Marty Caivano
Chris Krook, left, gets help with his resume Tuesday from Ann Herrmann, a career counselor at the University of Colorado’s Career Services office. Krook, who graduated in winter 2008, when the hiring picture was grim, is looking for a job in civil engineering.

If you go

What: CU’s commencement ceremony

When: 8:30 a.m. May 7

Where: Folsom Stadium


How to land the job

Tailor your resume to individual jobs, don’t just send a generic version.

Follow-up after you send your resume, but don’t be pushy.

Send a thank-you note after every interview. It shows your interest and professionalism.

Google yourself. Find out what the Web says about you and delete as needed.

Use the Web to your advantage. Don’t stick with one job-hunting site; use several, including social-media sites like Facebook and LinkedIn.

Source: CU’s Career Services

Ally Goodman, a communication and sociology major at the University of Colorado, will start her career with Sun Life Financial immediately after graduating next Friday.

She said she landed an ideal job — as a sales representative for the international financial-services company — by launching her search at the start of her final semester of school, in January.

“I knew a lot of other people that couldn’t get jobs last year, so I realized quickly that I needed to get an early start,” Goodman said. “I feel really lucky since I’m the only one of my friends who has a job so far and graduation is getting really close.”

But there’s good news for graduating seniors still in the job hunt: Hiring projections continue to climb, after bottoming out last spring.

“It’s not going to be easy — job searches never are — but jobs are available, and it’s up to the student to do the work,” said Lisa Severy, CU’s director of Career Services. “Students need to take advantage of the services here and the opportunities they have.”

Networking, online marketing and flexibility are the keys to a successful job hunt, Severy said.

“It is often the students who have their heart set on a certain job, at a specific company, in the perfect location that have the hardest time finding work,” she said. “Their dream job might not be available right now, but there are others, so you just have to have an open mind and be willing to work your way up.”

According to a report from the National Association of Colleges and Employers, hiring rates are projected to increase 5.3 percent this spring, up from negative 6.9 percent in the fall of 2009.

It will be the first semester to produce positive hiring results since the fall of 2008, the report stated. At the worst point last spring, employers were hiring 22 percent fewer graduates.

The association expects hiring will improve in nearly all reporting industries, but jobs in accounting, engineering and retail will be most accessible for the graduates of 2010.

Graduating senior Wade Marquess said he’s not planning to settle for a job he doesn’t like.

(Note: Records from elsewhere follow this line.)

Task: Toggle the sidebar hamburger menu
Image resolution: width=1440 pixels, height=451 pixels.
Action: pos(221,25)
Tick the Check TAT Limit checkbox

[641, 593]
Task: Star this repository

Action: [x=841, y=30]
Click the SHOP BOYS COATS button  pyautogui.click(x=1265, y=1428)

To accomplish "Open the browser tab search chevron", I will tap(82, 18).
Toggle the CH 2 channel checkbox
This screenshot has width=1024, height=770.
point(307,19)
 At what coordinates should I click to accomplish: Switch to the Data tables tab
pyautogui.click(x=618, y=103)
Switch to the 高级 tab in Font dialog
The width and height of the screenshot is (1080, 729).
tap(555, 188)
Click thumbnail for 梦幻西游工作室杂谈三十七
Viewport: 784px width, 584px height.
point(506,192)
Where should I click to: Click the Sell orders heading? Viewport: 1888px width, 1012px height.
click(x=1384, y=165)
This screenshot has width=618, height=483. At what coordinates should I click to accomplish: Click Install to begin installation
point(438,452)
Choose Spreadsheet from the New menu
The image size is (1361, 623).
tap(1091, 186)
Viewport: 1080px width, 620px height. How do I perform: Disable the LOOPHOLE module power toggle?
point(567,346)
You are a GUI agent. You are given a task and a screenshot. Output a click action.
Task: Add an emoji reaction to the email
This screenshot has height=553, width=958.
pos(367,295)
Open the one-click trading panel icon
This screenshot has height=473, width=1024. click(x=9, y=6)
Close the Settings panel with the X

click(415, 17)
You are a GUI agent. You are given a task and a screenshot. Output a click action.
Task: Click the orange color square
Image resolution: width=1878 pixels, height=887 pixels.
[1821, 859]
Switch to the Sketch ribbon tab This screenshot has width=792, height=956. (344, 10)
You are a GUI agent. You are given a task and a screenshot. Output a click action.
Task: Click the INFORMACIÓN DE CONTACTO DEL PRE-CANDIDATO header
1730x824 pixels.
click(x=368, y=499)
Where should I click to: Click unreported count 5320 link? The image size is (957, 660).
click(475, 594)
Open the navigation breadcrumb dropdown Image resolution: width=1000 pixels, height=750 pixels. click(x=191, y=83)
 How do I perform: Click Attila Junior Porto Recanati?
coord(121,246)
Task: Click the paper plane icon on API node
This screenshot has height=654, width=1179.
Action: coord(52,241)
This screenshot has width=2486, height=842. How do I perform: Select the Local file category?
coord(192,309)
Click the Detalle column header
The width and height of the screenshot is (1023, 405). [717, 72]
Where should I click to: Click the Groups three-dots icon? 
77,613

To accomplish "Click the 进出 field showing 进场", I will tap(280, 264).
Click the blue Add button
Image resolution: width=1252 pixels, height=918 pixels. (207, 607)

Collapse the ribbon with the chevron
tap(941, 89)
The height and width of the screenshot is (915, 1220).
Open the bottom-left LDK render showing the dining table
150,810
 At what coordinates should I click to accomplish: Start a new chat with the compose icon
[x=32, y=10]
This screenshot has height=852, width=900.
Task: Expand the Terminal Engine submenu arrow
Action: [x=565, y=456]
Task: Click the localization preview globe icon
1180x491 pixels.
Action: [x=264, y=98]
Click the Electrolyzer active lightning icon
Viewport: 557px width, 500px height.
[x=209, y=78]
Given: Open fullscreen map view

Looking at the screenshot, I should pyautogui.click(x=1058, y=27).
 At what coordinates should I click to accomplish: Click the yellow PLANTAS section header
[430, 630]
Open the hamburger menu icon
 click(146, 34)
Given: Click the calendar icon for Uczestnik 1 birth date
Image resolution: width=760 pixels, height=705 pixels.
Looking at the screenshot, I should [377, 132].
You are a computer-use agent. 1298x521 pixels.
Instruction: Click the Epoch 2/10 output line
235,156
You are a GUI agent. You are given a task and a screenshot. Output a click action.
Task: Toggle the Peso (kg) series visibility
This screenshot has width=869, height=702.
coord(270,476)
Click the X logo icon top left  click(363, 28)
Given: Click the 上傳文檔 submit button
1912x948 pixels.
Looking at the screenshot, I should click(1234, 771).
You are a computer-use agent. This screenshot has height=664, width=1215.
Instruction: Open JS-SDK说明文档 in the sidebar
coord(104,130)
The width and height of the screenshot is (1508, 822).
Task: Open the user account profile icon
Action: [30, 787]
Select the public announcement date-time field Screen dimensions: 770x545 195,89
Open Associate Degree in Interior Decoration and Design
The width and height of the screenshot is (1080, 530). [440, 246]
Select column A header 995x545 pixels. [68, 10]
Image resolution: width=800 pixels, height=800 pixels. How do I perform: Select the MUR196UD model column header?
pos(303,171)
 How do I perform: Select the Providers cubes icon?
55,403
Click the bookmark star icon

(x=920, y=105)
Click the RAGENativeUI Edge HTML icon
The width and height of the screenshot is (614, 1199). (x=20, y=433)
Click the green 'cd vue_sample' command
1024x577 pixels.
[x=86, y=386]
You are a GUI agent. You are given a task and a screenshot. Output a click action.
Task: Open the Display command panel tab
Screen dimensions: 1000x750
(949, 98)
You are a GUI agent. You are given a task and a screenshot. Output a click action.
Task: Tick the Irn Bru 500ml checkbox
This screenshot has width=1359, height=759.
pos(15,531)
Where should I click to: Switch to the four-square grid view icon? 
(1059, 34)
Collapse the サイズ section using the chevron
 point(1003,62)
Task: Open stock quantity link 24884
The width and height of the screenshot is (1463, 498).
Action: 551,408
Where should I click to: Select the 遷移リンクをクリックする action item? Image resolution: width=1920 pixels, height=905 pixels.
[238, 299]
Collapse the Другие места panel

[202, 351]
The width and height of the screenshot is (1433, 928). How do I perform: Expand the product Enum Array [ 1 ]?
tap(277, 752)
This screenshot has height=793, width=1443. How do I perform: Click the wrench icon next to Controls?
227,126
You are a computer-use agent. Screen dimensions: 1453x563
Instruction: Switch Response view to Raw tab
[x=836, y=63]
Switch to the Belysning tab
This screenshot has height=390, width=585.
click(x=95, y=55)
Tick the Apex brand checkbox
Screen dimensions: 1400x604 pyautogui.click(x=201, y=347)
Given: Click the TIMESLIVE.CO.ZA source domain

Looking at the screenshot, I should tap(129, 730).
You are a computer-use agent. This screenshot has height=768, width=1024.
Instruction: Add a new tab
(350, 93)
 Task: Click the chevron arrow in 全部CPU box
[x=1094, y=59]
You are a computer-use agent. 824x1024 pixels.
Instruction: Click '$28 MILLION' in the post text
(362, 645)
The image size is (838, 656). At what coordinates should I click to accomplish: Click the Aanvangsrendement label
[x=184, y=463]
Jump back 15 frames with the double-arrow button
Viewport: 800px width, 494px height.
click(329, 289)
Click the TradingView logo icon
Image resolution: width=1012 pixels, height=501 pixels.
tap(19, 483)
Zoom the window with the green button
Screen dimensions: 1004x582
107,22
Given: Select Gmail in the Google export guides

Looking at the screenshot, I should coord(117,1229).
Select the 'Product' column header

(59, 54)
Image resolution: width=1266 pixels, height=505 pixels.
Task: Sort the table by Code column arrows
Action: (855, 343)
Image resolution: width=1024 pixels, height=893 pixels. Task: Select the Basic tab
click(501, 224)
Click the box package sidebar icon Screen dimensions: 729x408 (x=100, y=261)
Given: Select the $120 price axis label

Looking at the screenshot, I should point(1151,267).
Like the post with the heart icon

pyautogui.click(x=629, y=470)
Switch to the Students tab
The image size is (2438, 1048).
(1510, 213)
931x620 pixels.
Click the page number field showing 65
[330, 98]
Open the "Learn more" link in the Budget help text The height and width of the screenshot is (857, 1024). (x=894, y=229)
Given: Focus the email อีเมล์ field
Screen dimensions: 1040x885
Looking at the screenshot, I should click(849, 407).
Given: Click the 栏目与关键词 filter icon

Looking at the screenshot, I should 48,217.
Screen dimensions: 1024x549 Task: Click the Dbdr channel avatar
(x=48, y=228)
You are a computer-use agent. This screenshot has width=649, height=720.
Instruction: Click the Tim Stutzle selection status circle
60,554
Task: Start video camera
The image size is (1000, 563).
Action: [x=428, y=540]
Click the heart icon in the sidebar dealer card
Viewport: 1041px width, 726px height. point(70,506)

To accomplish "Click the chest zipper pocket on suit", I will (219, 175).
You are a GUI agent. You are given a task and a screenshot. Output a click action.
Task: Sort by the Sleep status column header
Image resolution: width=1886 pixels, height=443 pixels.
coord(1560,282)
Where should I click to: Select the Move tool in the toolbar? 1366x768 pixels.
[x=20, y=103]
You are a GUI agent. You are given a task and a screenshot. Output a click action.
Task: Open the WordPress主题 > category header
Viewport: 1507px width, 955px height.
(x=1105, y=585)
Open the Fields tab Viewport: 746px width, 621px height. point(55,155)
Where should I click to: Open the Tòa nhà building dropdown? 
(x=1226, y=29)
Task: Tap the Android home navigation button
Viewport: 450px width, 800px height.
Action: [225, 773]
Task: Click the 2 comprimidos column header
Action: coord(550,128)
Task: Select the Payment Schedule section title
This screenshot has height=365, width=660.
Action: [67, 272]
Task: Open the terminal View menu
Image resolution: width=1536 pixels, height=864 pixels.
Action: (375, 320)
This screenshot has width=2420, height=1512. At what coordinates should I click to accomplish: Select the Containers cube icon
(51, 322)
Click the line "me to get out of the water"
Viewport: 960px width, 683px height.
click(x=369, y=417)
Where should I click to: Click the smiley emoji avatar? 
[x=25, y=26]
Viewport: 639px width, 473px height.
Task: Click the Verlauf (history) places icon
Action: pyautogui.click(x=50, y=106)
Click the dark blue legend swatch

“I might just volunteer or something for now,” Marquess said. “I don’t want to take a scut job if I don’t have to. I want some out-of-the-box experience and I realize I may have to take a pay cut to get it.”

After earning his bachelor’s degree in history, Marquess said he plans to attend law school in the next couple of years, so that will take the pressure off immediately jumping into a career.

“Luckily I have my parents to fall back on,” he said. “They said they’d help me out as long as I was being productive so I’ll start the search a couple weeks after graduation. Give myself a little time to recoup.”